Elevated aldosterone with suppressed plasma renin activity is a characteristic finding of primary aldosteronism17. However, few studies have reported a correlation between blood flow and plasma renin activity, and the usefulness of plasma renin activity as a reference marker to evaluate RAV has not yet been examined18. Experimental observations showed that renovascular hypertension was mainly maintained by the renin–angiotensin–aldosterone system (RAAS). Volume retention increased blood pressure, and fluid expansion returned negative feedback to the RAAS, leading to a higher plasma renin activity level than expected with volume overload. High plasma renin activity may activate calcium mobilization and vasoconstrictor effect may result in renal artery stenosis19. In the present study, data from RAV suggested a peak enhancement change with plasma renin activity, which may have resulted from venous blood volume and vascular lumen sizes influencing blood flow19, 20.

The classical paradigm indicates that retained excess sodium is excreted, thereby returning the extracellular fluid volume excess to a normal level and deactivating negative feedback on the RAAS19. While this study showed that the contrast medium concentration in the adrenal vein was not correlated with the sodium concentration, and the potassium concentration significantly affected the 4D CT image intensity of blood flow in the RAV. Baudrand et al.17 reported that urinary potassium excretion was higher than sodium excretion and did not stimulate renin; however, our results showed that the stimulatory effects of potassium on blood flow were stronger than those of sodium.

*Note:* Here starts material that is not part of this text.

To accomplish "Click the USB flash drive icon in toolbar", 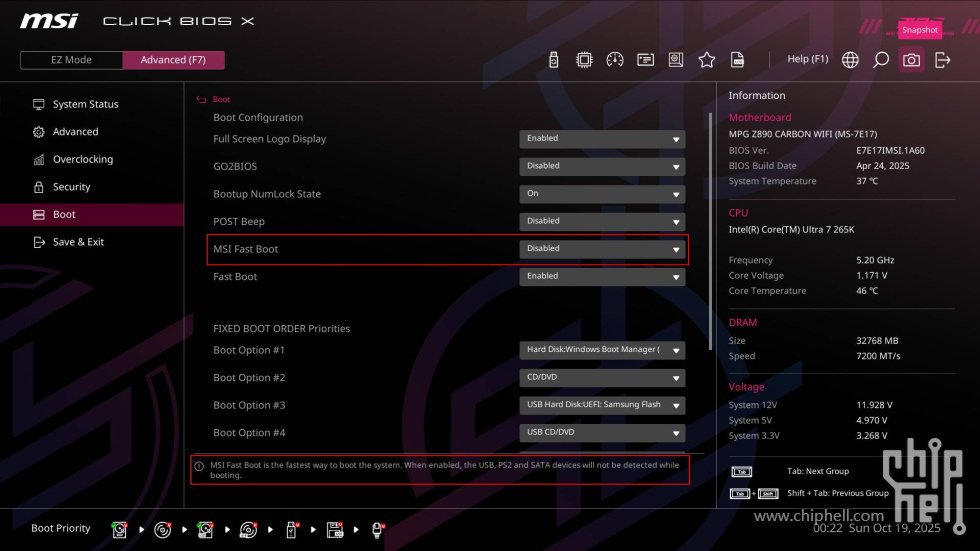I will (554, 60).
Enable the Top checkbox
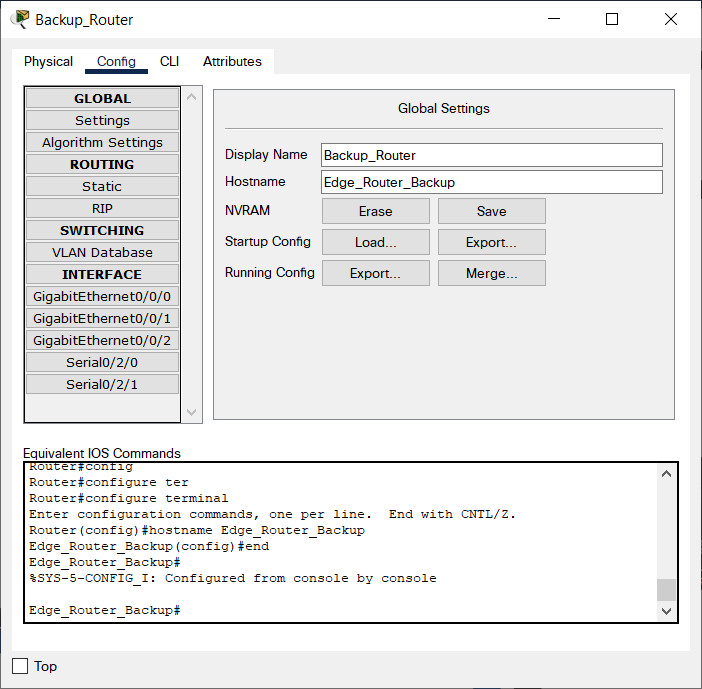The image size is (702, 689). click(21, 666)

The reason for this discrepancy remains unclear and may be due to the lack of confounding factors controlling RAAS in the present study, such as antihypertensive medication and the dietary intake of potassium and sodium; therefore, further studies are warranted.

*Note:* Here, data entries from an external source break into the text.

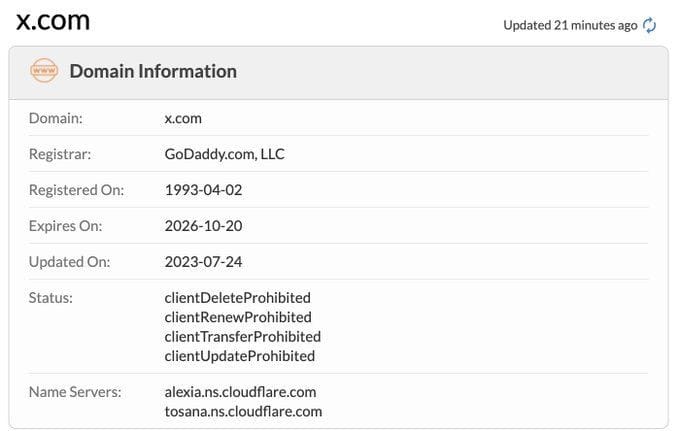Click the x.com page heading
The image size is (680, 431).
point(53,21)
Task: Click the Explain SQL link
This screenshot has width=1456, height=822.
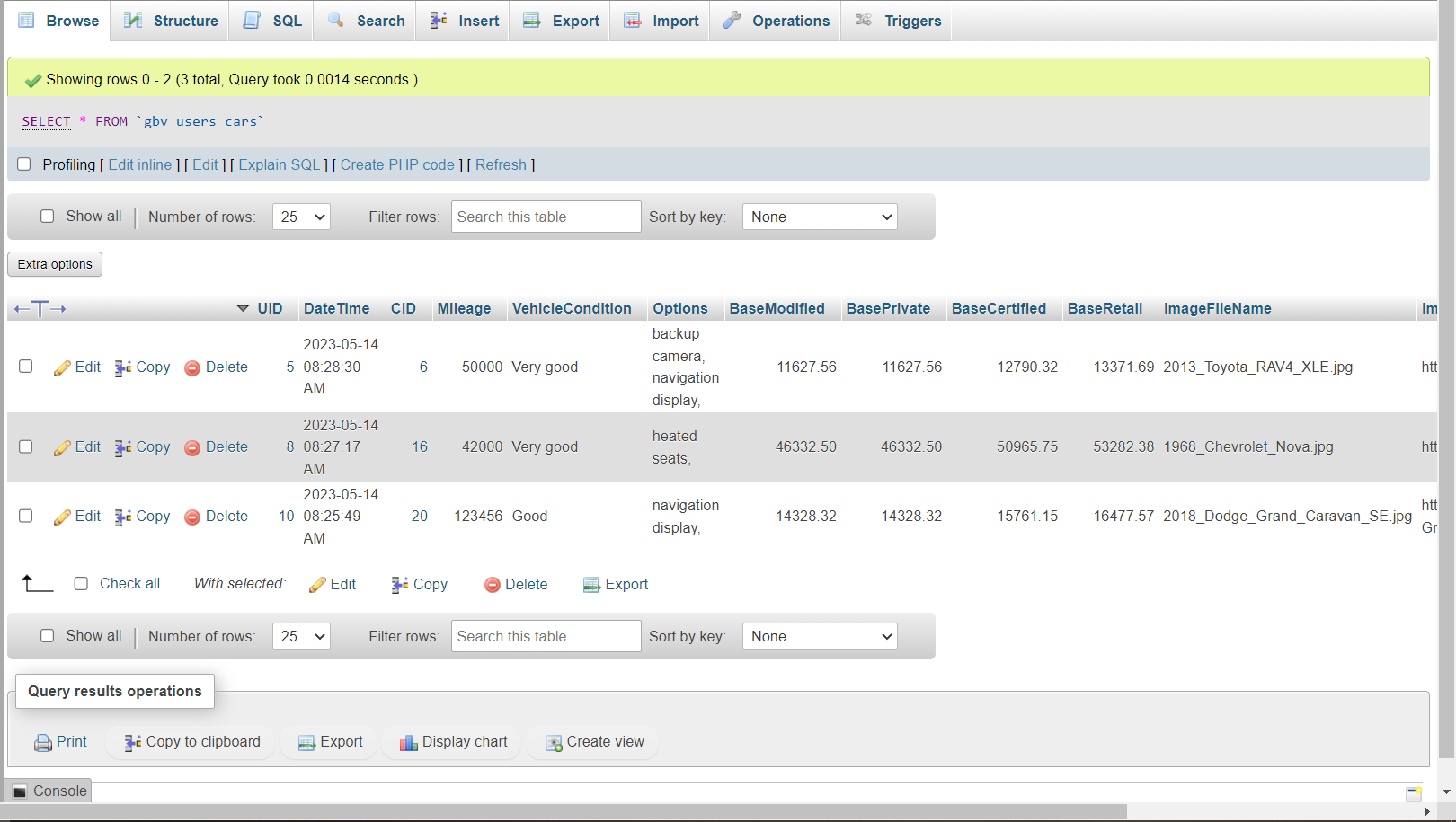Action: click(x=280, y=164)
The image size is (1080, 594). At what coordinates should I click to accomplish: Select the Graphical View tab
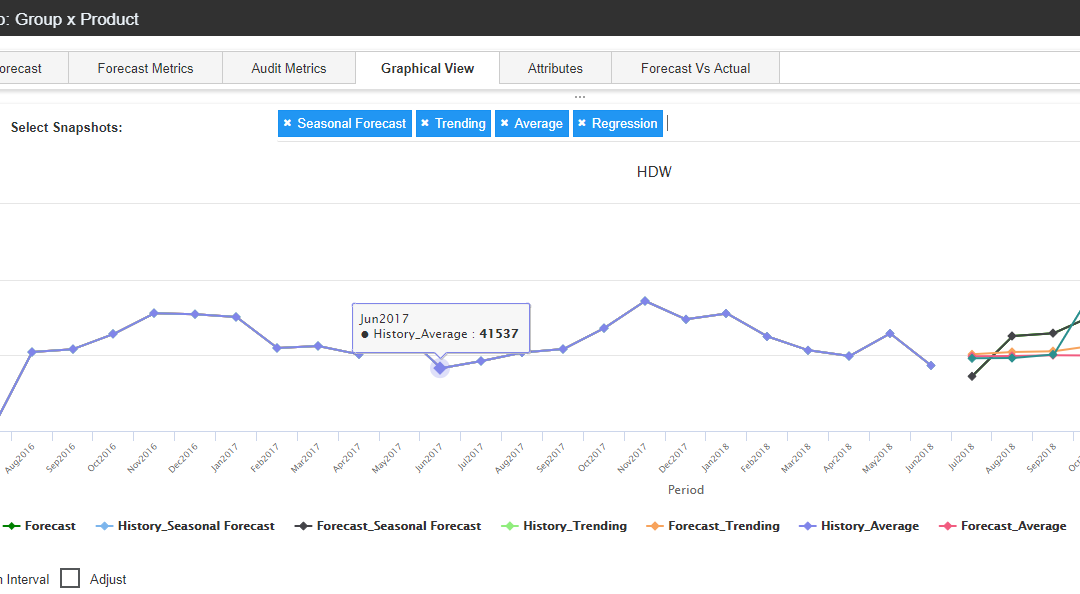pyautogui.click(x=427, y=69)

A linear relationship between sex and the time-to-peak parameter was observed in RAV. Although previous studies demonstrated that sex strongly correlated with sustained hypertension in primary aldosteronism patients, the relationship between adrenal vein hemodynamics and sex remains unknown. The optimal time window for delineating bilateral adrenal veins in our protocol was the same; however, a precise time still needs to be considered for taking advantage of optimal venous enhancement.

There were some limitations that need to be addressed. The present study was retrospective, performed at a single center, and included a small sample with potential selective bias. Thus, more in-depth statistical analysis and multicenter study are necessary to eliminate bias and to establish the undisputed value of hemodynamics extracted from 4D CT for delineating adrenal veins. Furthermore, the present results were based only on imaging features without sub-analyses after dividing by the anatomical patterns, and all these interpretations may not be consistent with the anatomy of patients2. Moreover, we were unable to confirm the performance of images because they were obtained with contrast agents and were influenced by the protocol and baseline characteristics of patients. Another limitation is that ROI was placed manually with possible measurement errors, which may be avoided with automated selection in the future. In addition, the non-uniform distribution of contrast agent, pulsation, continuous contrast agent diffusion, and blood turbulence may have had a considerable impact. These limitations cannot be ignored when interpreting the present results and, thus, further studies are required.

In conclusion, a lower contrast effect and earlier peak enhancement was achieved for blood flow in RAV than in LAV. BMI, plasma renin activity, and potassium positively correlated with the blood flow density in RAV, and sex was independently associated with the time at which maximum CT attenuation values of RAV were obtained.